There is circumstantial evidence that HPVs may persist in the squamous epithelium, without producing recognizable lesions, in a fashion similar to the persistence of polyomaviruses in the kidney. Up to 42% of allograft recipients develops cutaneous lesions within a year after transplant. This suggests that transplanted patients experience either new infections or reactivation of latent virus. HPV DNA sequences have been found in biopsies of normal areas of the larynx of individuals who have had recurrent episodes of laryngeal papillomas.
   

D. Laboratory Diagnosis

The appearance of warts vary from the scaly flat lesions on the epithelium of individuals with EV, to the aceto-white flat CIN lesion of the cervix. It may be hard to distinguish wart lesions from other lesions such as molluscum. The methods which are in routine use are:

  1. EM of skin scrapings
  2. Detection of the common HPV antigen in the tissue by IF techniques. This is more sensitive than EM even though the antigen is not detectable in 25% of confirmed warts.
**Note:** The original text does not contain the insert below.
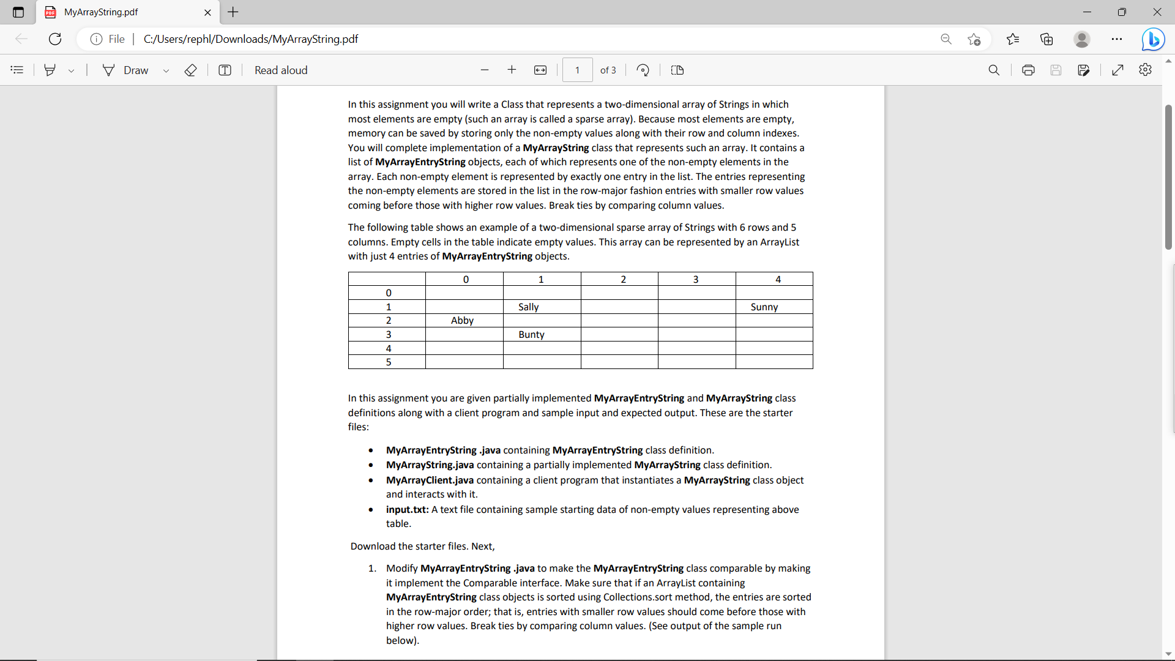Start Read aloud narration
The image size is (1175, 661).
[281, 70]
DNA-DNA hybridization and PCR techniques have been developed in research laboratories. The Southern blot is the most sensitive and specific hybridization technique but is labor-intensive and time-consuming. Dot-blot is available in commercial kits and is as sensitive as Southern blot but not as specific, being unable to distinguish between cross-reacting closely related viruses. RNA probes are more sensitive than DNA probes because of the stability of the RNA-RNA or RNA-DNA hybrids compared to DNA-DNA hybrids. Commercial high sensitivity hybridization assays such as the Digene hybrid capture will detect HPV types that are associated with cervical cancers from biopsies of genital lesions. However, the usefulness of these tests in a histopathological setting remains controversial and more research is required.

 

E. Management and Prevention

Although they are a cosmetic nuisance in most cases, warts are notoriously difficult to treat. The treatments which could be used include cryotherapy with liquid nitrogen, podophyllin (an antimitotic agent), lasers (for mucosal lesions such as CIN), electrodiathermy, and surgery. Interferon has been used successfully to treat recurrent laryngeal warts and CIN. However, the cost of the treatment may prove to be prohibitive. Precancerous CIN-2 and CIN-3 lesions should be treated by lasers, electrodiathermy, or surgery. In the case of immunocompromised patients with intractable warts, improvement is often seen. There are mass screening programs for CIN and cervical cancers in a number of countries. Being one of the most common cancers in women, a vaccine against HPV types associated with cervical cancers would be desirable and research is being carried out in this area.